- How to complete this task
If a line in the records below contains "will", copy that line.

- Records for the exercise
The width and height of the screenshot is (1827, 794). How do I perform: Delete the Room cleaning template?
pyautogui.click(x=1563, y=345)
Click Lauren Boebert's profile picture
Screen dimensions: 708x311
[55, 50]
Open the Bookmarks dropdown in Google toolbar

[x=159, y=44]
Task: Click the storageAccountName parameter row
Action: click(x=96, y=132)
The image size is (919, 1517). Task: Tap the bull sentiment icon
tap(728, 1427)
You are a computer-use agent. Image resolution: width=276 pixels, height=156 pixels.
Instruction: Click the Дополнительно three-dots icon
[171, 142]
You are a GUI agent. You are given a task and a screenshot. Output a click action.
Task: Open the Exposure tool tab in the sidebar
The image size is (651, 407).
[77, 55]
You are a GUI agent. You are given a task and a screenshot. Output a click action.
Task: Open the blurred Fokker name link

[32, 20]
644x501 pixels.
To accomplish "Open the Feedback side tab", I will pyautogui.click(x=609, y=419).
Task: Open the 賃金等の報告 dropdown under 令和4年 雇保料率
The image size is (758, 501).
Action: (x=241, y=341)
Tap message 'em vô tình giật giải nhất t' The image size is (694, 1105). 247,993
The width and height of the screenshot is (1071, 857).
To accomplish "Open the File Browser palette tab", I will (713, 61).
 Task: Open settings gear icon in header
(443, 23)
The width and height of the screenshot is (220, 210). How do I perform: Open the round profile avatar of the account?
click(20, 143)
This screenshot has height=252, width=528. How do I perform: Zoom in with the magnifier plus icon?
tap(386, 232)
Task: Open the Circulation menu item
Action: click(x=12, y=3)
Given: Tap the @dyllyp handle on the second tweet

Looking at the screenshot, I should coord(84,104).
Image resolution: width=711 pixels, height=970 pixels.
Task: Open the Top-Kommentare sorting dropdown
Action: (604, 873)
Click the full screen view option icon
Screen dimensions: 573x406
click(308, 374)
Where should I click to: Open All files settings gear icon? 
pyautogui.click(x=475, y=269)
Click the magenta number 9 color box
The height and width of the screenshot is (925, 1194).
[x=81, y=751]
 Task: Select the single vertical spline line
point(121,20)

- Response box
To accomplish "Open the Feedback side tab", I will pyautogui.click(x=609, y=419).
To accomplish "Open the File Browser palette tab", I will (713, 61).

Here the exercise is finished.